Parts of this system evolved relatively naturally, but other parts -- such as the development of chronometers -- required enormous purposeful public investment.
There is one more point to be drawn out of this analogy. Many have asked “Are we strong enough to fight these dominators; these capitalists and politicians?”
This is analogous to asking “Are we strong enough to fight the wind?” It is the wrong question. What we have to do is to understand and to map the relevant socio-cybernetic systems and then use our insights to develop alternatives. As numerous scientists have discovered over the course of history, the personal costs of challenging conventional authority can be enormous. But collectively -- and with superhuman individual contributions -- it was accomplished. To us now falls the mantle of carrying the process forward. We, as psychologists, need to set about bringing into being the kind of paradigm shift that was brought about by Newton and his colleagues. It demands classic academic activity. But we also need to initiate and contribute to the wider developments that are required to evolve a more appropriate socio-cybernetic system to manage society.

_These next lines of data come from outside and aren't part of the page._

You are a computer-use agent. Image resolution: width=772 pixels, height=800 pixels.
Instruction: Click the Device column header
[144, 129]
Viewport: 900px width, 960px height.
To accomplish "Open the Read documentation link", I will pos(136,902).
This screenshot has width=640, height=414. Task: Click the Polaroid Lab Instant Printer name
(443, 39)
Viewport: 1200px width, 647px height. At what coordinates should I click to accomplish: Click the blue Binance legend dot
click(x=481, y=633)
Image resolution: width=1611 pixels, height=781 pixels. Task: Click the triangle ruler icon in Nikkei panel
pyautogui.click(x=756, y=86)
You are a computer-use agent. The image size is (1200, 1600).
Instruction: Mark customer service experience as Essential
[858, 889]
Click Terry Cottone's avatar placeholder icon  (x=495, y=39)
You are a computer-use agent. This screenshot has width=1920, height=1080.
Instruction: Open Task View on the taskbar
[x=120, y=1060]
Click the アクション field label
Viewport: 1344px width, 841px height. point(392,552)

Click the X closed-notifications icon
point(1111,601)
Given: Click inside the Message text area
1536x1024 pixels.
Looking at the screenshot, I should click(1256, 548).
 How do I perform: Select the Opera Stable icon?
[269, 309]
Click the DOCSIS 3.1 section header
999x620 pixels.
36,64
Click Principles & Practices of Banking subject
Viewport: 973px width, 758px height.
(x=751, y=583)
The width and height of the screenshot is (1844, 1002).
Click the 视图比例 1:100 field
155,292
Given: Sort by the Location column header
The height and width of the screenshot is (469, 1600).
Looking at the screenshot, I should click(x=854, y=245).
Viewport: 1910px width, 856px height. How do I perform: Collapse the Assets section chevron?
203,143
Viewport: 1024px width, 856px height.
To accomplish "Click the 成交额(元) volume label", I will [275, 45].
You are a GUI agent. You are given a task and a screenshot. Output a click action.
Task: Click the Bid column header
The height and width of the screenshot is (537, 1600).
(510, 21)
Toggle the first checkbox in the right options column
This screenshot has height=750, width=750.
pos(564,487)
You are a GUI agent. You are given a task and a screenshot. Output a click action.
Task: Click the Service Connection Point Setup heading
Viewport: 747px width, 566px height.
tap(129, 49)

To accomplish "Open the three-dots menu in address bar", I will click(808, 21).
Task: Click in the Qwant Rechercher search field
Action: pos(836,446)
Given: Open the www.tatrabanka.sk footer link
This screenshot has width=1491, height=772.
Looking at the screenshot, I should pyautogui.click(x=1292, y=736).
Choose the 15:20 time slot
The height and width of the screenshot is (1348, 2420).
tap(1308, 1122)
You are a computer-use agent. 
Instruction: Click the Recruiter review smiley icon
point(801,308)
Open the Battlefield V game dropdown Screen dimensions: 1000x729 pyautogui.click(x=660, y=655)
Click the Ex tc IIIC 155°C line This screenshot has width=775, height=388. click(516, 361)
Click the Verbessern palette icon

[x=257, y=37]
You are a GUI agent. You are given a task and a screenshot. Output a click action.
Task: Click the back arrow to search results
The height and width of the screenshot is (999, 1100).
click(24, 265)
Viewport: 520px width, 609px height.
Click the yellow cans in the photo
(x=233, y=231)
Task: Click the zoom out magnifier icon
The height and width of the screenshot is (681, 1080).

Mapping socio-cybernetic feedback loops has proved a daunting task. Despite the work of Morgan (1986), improving on Figure 1, depicting the forces that are contributing the elimination of the species and the destruction of the planet, and clarifying how to move forward has proved difficult indeed (see Raven & Navrotsky, 2000). Certainly it has not proved as easy as either Morgan or Navrotsky suggested to identify the negative feedback loops that damp down the operation of the system with a view to amplifying them in order to bring about desired changes.
Developing a specification for an alternative socio-cybernetic system for the management of society is a still more daunting task. When discussing the results of our attempt to map the interlocking network of feedback loops that perpetuate our dysfunctional educational system I mentioned, although I did not elaborate the point, that, if we are to move forward, we need to design a better public management system for society, that is to say, to design new forms of public management that will operate in the long-term interest of the general public instead of in the short-term interests of dominators.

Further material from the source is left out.